The good news for Rick Santorum: He finally gets his one-on-one matchup with Mitt Romney next week. The bad news: It doesn't count.
Tuesday's Republican primary in Missouri will feature only three candidates on the ballot who are still running for president -- Santorum, Romney and Ron Paul. Not appearing on the list is Newt Gingrich, whose campaign in the Show Me State failed to qualify him for the ballot.
His absence is boon to the former U.S. senator from Pennsylvania, who will have a chance to court conservative, anti-Romney voters without interference from a candidate with a similar ideological profile. The anti-Romney vote (a mixture of tea party conservatives and evangelicals) had been fractured among an array of candidates earlier in the race -- Texas Gov. Rick Perry and Rep. Michele Bachmann of Minnesota each had their pockets of support from the group -- and by South Carolina it had become split between Santorum and former House Speaker Gingrich.
The dynamic hands Santorum a golden opportunity to prove that if left alone to battle Romney, he can defeat the GOP front-runner. If he does, he can argue that he, not Gingrich (who Romney crushed in Florida), is the conservative movement's best chance to knock off the former Massachusetts governor.
"I'm focused on this becoming a Santorum-Romney race," said John Brabender, Santorum's senior political adviser. "That's our pathway to victory, and we need to do that before Super Tuesday."
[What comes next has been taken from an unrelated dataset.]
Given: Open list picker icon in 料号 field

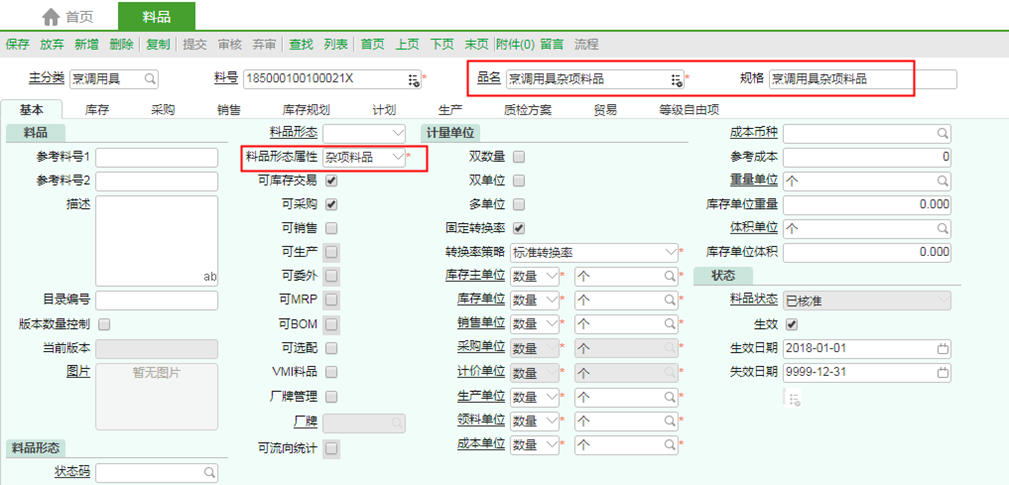Looking at the screenshot, I should click(413, 79).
But there's a glaring problem. Even though Missouri's Republicans will take to the polls next week, their votes aren't official. To comply with Republican National Committee rules, the state decided to make the primary's results non-binding. Instead, its official race, a caucus, happens next month to determine who receives its delegates.
That leaves Santorum in a tricky position, forced to build potential momentum from a contest that effectively acts as a glorified opinion poll.